Nearly 40 years after its introduction, tamoxifen continues to prove its value as a breast cancer prevention drug.
The most recent evidence comes from the International Breast Cancer Prevention Study 1 (IBIS-1), which for 20 years has been tracking breast cancer occurrence and survival rates in more than 7,000 women who had a higher than average risk of developing breast cancer at the time of enrolling in the study. Half the participants were randomly assigned to take tamoxifen for five years, while the other half took a placebo, or inactive pill, for the same period. (Participants didn’t know which pill they’d been assigned to receive.)
Last year, the study leaders reported on how many women in each group had developed breast cancer since the study began 22 years ago. They found, over that period, participants who took tamoxifen had a 30 percent lower chance of developing breast cancer than did those who took a placebo.
“It’s quite extraordinary that an action that women took for five years has this carryover effect, with continued benefit well beyond the time of initial treatment,” Erica Mayer, MD, MPH, a breast cancer specialist in the Susan F. Smith Center for Women’s Cancers, said in a recent video interview with the Oncology Report.
Tamoxifen is used to treat women with breast cancer that is hormone-receptor positive – that grows in the presence of the hormones estrogen and/or progesterone. By blocking the hormone receptors on tumor cells, tamoxifen prevents the hormones from stimulating tumor cell growth. The drug is also used to prevent cancer in women with an above-average risk for the disease.
Despite the reduced risk of breast cancer in women who took tamoxifen as part of IBIS-1, study leaders found that overall survival – how long the participants live – was essentially the same whether participants took tamoxifen or a placebo.
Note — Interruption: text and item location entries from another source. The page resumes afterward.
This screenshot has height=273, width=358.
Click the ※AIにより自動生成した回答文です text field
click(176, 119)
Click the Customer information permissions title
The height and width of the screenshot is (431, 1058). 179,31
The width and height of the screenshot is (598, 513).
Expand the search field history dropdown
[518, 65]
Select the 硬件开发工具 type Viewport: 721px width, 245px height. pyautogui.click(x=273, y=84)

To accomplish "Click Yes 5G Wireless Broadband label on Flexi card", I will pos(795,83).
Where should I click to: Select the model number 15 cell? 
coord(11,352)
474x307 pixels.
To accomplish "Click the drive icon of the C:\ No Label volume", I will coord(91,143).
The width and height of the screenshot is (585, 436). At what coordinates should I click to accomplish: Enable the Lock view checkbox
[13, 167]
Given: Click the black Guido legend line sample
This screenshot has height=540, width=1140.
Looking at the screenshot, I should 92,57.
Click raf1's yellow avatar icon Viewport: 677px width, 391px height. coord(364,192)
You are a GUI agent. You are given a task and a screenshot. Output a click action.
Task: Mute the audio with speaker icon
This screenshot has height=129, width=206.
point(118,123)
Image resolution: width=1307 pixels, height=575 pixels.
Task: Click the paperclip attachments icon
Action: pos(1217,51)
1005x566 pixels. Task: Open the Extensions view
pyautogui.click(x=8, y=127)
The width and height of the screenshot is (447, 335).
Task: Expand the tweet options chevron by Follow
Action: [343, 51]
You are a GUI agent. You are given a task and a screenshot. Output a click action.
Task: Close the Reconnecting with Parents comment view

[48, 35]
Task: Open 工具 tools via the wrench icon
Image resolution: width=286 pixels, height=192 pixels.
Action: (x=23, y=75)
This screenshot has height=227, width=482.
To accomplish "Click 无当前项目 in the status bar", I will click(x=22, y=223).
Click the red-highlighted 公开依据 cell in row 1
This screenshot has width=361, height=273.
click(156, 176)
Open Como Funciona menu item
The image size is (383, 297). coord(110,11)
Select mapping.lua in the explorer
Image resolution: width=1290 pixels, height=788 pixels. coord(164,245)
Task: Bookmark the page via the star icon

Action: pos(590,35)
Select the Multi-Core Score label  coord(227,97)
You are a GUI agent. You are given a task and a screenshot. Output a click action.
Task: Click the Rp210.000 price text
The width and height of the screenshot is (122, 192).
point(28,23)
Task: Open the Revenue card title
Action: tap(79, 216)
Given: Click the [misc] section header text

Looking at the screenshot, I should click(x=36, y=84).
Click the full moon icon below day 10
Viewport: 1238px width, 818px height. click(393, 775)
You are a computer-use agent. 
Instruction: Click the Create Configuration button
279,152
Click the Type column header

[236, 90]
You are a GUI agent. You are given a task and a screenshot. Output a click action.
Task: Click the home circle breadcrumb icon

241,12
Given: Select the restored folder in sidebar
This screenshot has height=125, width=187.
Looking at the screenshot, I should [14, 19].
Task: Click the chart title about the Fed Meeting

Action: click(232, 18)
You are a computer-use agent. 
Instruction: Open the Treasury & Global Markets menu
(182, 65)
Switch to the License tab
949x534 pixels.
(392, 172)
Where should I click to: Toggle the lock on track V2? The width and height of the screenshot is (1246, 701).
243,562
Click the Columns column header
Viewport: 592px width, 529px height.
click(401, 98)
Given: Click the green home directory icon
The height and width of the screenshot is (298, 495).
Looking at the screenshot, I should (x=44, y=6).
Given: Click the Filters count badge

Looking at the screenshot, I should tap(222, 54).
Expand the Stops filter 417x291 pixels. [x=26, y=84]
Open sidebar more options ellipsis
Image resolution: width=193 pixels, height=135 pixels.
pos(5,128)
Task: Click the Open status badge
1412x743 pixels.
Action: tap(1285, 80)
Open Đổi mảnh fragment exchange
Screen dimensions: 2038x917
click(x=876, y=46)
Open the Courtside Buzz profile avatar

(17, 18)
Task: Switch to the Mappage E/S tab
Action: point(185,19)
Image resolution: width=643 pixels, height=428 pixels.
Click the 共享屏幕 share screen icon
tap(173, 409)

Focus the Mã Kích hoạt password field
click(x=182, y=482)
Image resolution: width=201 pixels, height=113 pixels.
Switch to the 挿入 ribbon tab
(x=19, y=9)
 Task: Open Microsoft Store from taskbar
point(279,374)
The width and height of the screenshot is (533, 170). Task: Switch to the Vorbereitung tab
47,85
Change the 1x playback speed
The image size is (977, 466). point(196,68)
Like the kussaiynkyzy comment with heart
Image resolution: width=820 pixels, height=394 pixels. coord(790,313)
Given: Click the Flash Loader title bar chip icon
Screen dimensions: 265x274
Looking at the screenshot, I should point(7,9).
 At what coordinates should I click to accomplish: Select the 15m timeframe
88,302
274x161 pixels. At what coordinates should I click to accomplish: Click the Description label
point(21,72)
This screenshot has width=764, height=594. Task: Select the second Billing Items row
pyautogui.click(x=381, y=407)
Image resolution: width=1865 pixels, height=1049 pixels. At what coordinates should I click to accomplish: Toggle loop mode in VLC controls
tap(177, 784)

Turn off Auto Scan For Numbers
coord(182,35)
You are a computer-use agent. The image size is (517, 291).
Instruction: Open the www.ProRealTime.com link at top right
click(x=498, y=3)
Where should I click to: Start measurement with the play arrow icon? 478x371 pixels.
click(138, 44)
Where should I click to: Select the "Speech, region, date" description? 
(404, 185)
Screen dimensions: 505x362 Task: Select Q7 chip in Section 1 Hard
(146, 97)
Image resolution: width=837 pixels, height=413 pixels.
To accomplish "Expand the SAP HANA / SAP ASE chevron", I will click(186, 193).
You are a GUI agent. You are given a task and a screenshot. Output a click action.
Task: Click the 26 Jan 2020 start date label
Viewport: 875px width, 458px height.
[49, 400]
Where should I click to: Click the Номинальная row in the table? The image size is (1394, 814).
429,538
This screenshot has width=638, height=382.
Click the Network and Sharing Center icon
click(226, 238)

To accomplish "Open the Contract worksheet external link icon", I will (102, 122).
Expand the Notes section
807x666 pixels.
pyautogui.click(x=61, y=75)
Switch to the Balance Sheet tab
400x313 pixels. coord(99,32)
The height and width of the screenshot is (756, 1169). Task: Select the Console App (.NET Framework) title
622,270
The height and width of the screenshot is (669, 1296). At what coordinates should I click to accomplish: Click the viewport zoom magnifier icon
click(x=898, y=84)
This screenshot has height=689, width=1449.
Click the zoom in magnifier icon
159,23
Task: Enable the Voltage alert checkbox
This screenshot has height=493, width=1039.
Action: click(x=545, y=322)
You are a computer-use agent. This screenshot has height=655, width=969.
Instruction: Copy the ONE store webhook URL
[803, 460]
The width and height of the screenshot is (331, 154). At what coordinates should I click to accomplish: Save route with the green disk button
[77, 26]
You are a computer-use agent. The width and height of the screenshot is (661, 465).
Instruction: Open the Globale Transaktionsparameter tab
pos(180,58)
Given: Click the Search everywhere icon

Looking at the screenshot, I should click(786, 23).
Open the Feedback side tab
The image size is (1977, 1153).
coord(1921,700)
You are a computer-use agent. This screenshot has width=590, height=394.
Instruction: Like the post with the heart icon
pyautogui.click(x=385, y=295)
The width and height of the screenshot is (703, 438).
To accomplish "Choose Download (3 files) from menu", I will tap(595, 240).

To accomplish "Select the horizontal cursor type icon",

This may be due to the fact that life-ending illnesses or events are relatively rare in this population of women, and divergences in survival may take more than 20 years to become apparent.
“The results suggest that tamoxifen has a lasting impact in preventing the transformation of normal breast cells into cancerous ones,” Mayer says, adding that despite its effectiveness, tamoxifen is still underused. “The number of women taking it is only a fraction of those who might benefit from it.”